Als wir schließlich wieder vor der Eingangstüre standen, um sie zu verabschieden, realisierte ich, dass das Treffen so ziemlich sinnlos gewesen war. Das einzige, was ich über Frau Lorenz gelernt hatte, war, dass sie fließendes Französisch sprechen konnte, mehr nicht. Sie war mir ein genauso großes Rätsel wie zuvor, wenn nicht mehr.
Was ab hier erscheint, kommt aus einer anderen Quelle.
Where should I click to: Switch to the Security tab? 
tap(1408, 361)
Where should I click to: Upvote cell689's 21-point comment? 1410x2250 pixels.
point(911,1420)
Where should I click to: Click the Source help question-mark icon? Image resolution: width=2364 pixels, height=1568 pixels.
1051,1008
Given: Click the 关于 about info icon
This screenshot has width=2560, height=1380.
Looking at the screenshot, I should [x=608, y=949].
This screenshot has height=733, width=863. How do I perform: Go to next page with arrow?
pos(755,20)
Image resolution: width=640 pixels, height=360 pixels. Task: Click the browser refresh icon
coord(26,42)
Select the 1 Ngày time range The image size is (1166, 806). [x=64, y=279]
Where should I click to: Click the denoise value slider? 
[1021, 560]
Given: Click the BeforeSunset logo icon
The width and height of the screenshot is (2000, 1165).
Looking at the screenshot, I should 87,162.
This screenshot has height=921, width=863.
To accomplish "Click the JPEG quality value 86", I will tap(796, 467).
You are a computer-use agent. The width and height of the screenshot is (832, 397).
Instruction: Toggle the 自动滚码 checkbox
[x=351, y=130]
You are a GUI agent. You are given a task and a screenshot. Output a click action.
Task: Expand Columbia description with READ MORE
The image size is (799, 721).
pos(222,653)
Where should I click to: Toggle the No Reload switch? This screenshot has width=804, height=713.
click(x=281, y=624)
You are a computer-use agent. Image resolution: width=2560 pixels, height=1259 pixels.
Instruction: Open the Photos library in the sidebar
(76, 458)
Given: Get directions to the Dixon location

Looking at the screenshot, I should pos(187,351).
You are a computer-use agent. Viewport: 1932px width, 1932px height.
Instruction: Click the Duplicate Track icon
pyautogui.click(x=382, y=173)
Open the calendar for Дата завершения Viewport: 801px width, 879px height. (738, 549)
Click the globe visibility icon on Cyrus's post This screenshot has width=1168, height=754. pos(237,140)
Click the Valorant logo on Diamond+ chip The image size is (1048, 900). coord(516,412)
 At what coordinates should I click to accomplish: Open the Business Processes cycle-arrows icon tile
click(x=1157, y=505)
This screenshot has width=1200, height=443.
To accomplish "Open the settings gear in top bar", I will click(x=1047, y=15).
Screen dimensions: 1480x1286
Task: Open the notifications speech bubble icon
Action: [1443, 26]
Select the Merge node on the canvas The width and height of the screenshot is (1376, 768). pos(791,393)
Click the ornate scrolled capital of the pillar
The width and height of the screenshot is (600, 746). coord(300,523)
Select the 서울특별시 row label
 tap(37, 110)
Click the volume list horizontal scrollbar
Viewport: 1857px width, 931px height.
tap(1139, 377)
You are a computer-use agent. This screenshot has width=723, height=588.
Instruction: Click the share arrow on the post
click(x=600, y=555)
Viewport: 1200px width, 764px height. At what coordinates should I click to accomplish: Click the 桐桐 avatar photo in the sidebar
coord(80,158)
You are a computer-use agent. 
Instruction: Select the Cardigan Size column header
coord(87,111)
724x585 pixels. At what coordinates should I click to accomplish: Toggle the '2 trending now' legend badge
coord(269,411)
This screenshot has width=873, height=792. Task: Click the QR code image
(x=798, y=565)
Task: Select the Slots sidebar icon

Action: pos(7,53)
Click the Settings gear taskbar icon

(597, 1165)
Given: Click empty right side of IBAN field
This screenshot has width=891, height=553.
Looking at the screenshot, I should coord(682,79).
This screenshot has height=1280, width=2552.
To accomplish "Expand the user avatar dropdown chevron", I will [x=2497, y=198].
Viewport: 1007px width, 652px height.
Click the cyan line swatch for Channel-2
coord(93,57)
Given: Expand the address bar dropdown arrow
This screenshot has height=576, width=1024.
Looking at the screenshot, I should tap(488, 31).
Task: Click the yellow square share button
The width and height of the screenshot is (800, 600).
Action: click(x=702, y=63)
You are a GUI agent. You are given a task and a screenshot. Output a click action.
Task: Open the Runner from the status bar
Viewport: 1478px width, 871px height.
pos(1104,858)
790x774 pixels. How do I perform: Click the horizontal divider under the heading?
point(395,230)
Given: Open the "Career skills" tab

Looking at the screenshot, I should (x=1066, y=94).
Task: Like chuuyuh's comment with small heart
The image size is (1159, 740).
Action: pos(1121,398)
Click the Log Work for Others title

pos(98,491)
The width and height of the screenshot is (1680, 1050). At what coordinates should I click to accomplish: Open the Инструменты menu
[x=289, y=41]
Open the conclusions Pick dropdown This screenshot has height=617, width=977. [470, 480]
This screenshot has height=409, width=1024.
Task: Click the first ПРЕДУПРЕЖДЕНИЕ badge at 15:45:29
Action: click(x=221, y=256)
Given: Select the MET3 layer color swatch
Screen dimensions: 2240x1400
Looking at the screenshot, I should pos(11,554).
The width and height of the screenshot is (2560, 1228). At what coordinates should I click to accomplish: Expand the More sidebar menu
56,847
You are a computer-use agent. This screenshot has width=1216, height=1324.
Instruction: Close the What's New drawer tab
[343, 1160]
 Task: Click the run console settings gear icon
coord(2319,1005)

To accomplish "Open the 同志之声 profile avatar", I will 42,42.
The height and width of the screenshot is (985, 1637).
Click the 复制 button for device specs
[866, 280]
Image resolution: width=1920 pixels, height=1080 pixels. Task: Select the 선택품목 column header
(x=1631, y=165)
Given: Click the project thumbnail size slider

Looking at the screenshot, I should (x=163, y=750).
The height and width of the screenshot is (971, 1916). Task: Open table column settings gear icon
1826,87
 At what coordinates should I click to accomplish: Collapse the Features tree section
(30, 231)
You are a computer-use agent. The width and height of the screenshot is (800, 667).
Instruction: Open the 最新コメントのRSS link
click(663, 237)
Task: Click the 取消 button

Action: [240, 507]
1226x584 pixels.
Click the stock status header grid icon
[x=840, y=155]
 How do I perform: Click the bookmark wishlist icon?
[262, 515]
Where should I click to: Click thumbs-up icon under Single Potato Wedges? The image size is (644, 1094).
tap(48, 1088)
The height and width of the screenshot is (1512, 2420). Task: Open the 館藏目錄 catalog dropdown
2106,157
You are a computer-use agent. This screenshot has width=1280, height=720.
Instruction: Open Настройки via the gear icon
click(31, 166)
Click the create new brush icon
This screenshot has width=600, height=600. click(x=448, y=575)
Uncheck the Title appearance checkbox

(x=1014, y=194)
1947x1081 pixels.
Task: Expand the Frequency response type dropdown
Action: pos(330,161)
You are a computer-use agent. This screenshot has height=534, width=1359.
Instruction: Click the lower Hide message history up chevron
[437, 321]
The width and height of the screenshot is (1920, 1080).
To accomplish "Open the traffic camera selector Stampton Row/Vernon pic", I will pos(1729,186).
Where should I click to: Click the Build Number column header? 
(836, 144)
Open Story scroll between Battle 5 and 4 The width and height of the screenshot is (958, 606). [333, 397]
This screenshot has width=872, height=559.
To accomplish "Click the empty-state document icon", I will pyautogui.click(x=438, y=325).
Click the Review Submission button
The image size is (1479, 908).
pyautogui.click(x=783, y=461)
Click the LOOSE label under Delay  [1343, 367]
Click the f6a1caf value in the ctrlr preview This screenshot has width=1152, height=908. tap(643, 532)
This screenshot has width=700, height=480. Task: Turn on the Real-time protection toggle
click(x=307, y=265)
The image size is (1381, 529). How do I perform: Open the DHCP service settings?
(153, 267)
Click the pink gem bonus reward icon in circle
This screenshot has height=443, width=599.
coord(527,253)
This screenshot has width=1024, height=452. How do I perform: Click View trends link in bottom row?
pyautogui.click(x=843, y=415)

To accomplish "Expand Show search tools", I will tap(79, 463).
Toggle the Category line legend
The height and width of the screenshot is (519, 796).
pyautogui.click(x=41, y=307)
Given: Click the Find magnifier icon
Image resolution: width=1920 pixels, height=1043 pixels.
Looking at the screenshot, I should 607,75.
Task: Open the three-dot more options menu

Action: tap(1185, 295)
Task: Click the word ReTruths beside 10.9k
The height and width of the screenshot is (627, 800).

Ich jedoch fühlte mich jedes Mal, wenn ihr Blick mich traf so, als würde sie aus meinen Augen mehr lesen als ich selbst über mich wusste. Ich war ein offenes Buch für sie und das bereitete mir fast schon ein wenig Angst.

"Merci d'être venue Julia, rentre bien d'accord?", mein Vater hielt ihr lächelnd die Tür auf.

"De rien et merci pour le dîner Philipe, à plus" meine Lehrerin zog sich ihren Mantel über und wandte sich dann zu mir um. "Au revoir Esme, à lundi", sie zwinkerte mir grinsend zu und trat dann an meinem Vater vorbei. Ich starrte ihrer Gestalt nach, bis ihre Silhouette gänzlich von der Dunkelheit verschluckt wurde und die Türe ins Schloss fiel.